An Amazon worker moves boxes on Amazon Prime Day in New York City’s East Village, July 11, 2023.
Spencer Platt | Getty Images
The Federal Trade Commission on Wednesday updated its complaint against Amazon over its “deceptive” sign-ups and cancellations, adding three top executives as defendants.
The amended complaint alleges that senior Amazon executives overseeing Prime downplayed employees’ concerns about enrolling members of the popular subscription program without their consent.
The file names Russell Grandinetti, Amazon’s senior vice president of international consumer, and its president Jamil Ghani, as well as Neil Lindsay, a senior vice president who previously oversaw Prime’s technology and business operations before being appointed to lead the company’s health services. Both Grandinetti and Lindsay work on Amazon CEO Andy Jassy’s S-Team, a close-knit group of prominent executives in many areas of the company’s business.
Previously redacted emails included in the updated complaint show that Amazon employees pushed executives to address issues with customers being directed to sign up for Prime without their consent and to make changes so the company wouldn’t “deceive” its customers.
In one July 2020 exchange, an employee wrote to Ghani: “An unknown fee of $12.99 could mean grocery money for a family, gas to fill up a car, or just the last bit of money to pay the rent… do we think so?” They should too [have] To call?”
The filing also includes new details about how Amazon executives would evaluate potential negative impacts on their business if they wanted to “clarify” the Prime enrollment process. Amazon has more than 200 million Prime members globally, and the program has generated billions of dollars for the company. Membership costs $139 per year and includes perks like free shipping and access to streaming services.
Subscription services revenue, which includes Prime membership, totaled $9.8 billion at Amazon Latest quarterly earnings report.
Teams of Amazon researchers and designers discovered that the Prime sign-up process at checkout contained some aspects that were designed to “trick people into signing up,” the complaint said. These issues were also studied as part of an internal initiative codenamed “Project Lucent”.
Amazon executives and employees met in 2018 about “Project Lucent,” with the primary goal being to discuss “the number of Prime subscriptions.” [is] Amazon. . . “Willing to forfeit in order to prevent an unintended Prime subscription,” according to the complaint.
At the meeting, Prime organization representatives opposed changes that would reduce subscription numbers because Amazon rates Prime’s performance “heavily” based on that metric, the filing said.
A draft memo compiled by key unit members acknowledged that design changes to the registration process would cause a “shock” to business performance.
Amazon spokesman Tim Doyle called the FTC’s decision to add its executives as defendants “unjustified under the facts and the law.”
“These leaders have worked tirelessly to make Prime an exceptional program that customers love, and they have our full support,” Doyle said in a statement. “The claim that their efforts were made only in the utmost good faith is baseless and represents a radical departure from the FTC’s standards for such claims.”
Doyle added that the complaint “is full of cherry-picked quotes that were taken out of context and mischaracterized by the agency.”
The FTC has on other occasions charged executives in complaints.
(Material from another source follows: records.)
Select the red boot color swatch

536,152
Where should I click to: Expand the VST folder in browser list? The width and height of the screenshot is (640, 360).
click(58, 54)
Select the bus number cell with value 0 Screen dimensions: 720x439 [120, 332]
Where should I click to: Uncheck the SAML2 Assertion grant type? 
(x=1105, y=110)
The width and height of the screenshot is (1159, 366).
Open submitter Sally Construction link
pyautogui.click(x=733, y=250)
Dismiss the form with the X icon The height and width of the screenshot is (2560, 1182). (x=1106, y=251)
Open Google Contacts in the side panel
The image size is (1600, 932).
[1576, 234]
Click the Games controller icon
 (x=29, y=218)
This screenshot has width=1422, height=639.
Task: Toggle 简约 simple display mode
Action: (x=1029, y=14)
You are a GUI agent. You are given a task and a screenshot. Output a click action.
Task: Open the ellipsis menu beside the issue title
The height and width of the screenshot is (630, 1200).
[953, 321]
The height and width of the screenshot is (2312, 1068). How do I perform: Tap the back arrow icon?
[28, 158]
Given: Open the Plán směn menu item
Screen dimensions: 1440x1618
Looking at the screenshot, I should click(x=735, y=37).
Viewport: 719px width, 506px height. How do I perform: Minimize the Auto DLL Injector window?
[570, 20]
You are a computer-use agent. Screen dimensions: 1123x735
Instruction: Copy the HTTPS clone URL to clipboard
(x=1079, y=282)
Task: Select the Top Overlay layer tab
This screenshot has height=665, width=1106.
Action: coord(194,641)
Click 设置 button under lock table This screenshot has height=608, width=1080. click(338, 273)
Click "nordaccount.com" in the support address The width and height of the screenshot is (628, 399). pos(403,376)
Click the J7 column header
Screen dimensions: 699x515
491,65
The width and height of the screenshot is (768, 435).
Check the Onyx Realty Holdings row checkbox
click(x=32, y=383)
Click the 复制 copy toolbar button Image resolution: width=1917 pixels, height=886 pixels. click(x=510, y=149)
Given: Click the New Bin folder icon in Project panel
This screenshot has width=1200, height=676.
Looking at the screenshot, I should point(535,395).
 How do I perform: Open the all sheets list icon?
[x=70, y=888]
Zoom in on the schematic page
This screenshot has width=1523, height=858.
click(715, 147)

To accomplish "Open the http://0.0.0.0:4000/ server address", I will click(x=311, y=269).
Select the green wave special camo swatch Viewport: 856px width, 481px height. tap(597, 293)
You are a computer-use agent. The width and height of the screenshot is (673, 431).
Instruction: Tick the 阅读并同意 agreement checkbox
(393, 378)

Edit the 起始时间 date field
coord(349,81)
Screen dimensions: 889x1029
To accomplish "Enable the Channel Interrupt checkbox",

For example, the agency named Meta CEO Mark Zuckerberg as a defendant in the lawsuit seeking to block Meta’s acquisition of virtual reality fitness app maker Inside Unlimited. However, The Federal Trade Commission later said She agreed to drop him as a defendant after Meta said Zuckerberg would not personally seek to buy the company. The agency also sought to hold Drizly’s CEO accountable in a settlement over alleged security failures.
The FTC is expected to file a separate, long-awaited antitrust lawsuit against Amazon as soon as this month, according to multiple reports.
Watch: A look inside Amazon’s new $2.5 billion headquarters in Arlington, Virginia
“Infuriatingly humble alcohol fanatic. Unapologetic beer practitioner. Analyst.”